Saved entries
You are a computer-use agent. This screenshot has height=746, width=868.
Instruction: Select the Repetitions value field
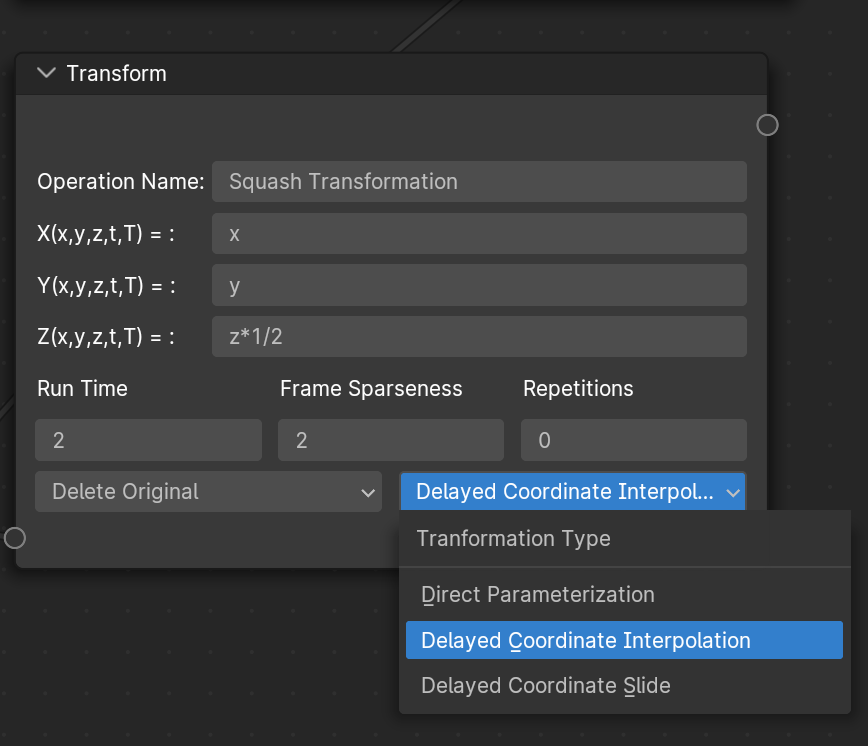click(x=634, y=440)
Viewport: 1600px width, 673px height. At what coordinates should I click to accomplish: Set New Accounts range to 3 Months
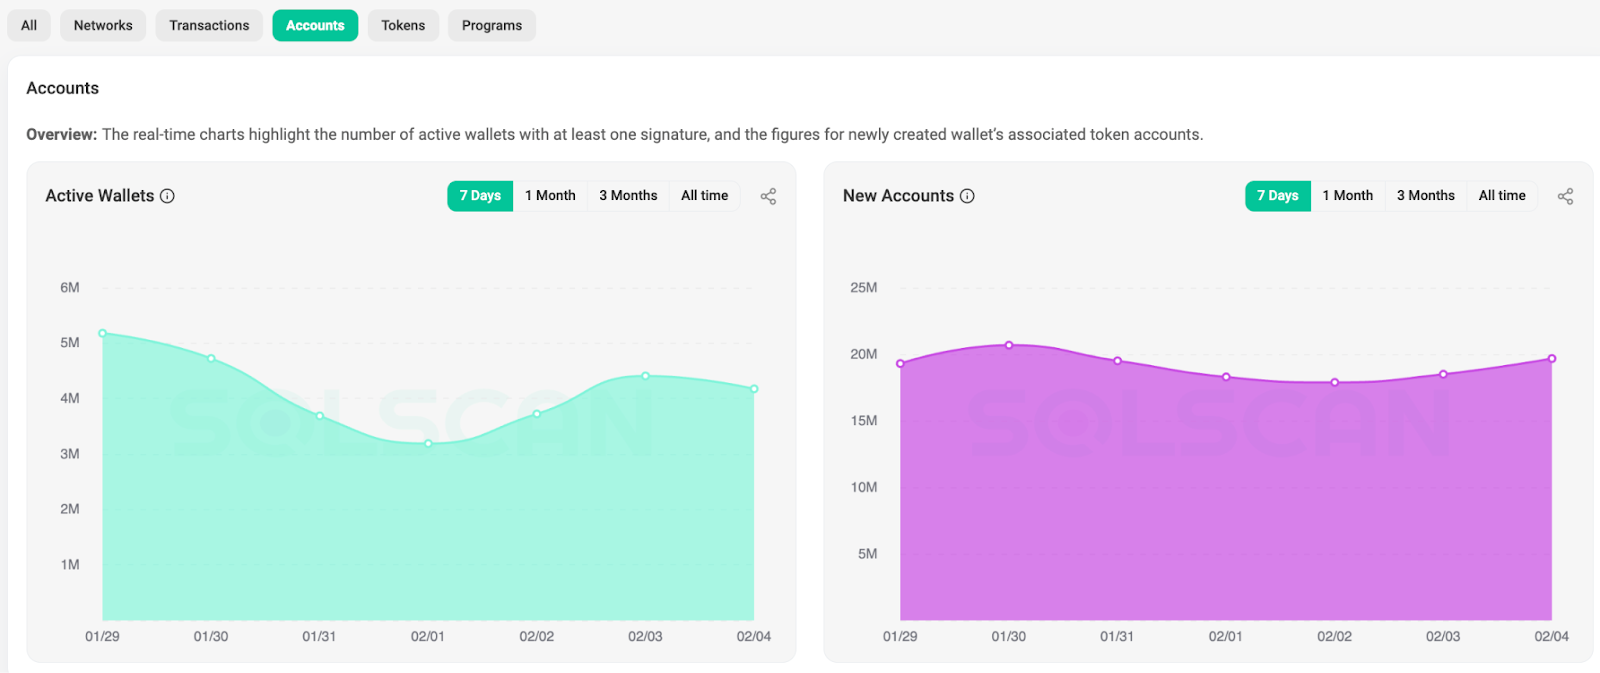(1425, 196)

WHAT NEEDS TO BE DONE ▸ Reproduce every entry above in full and exactly, though not its pictures.

FINISHED TASK ▸
You are a computer-use agent. This screenshot has height=746, width=868.
Instruction: Select the Repetitions value field
click(x=634, y=440)
Viewport: 1600px width, 673px height. At what coordinates should I click to accomplish: Set New Accounts range to 3 Months
(1425, 196)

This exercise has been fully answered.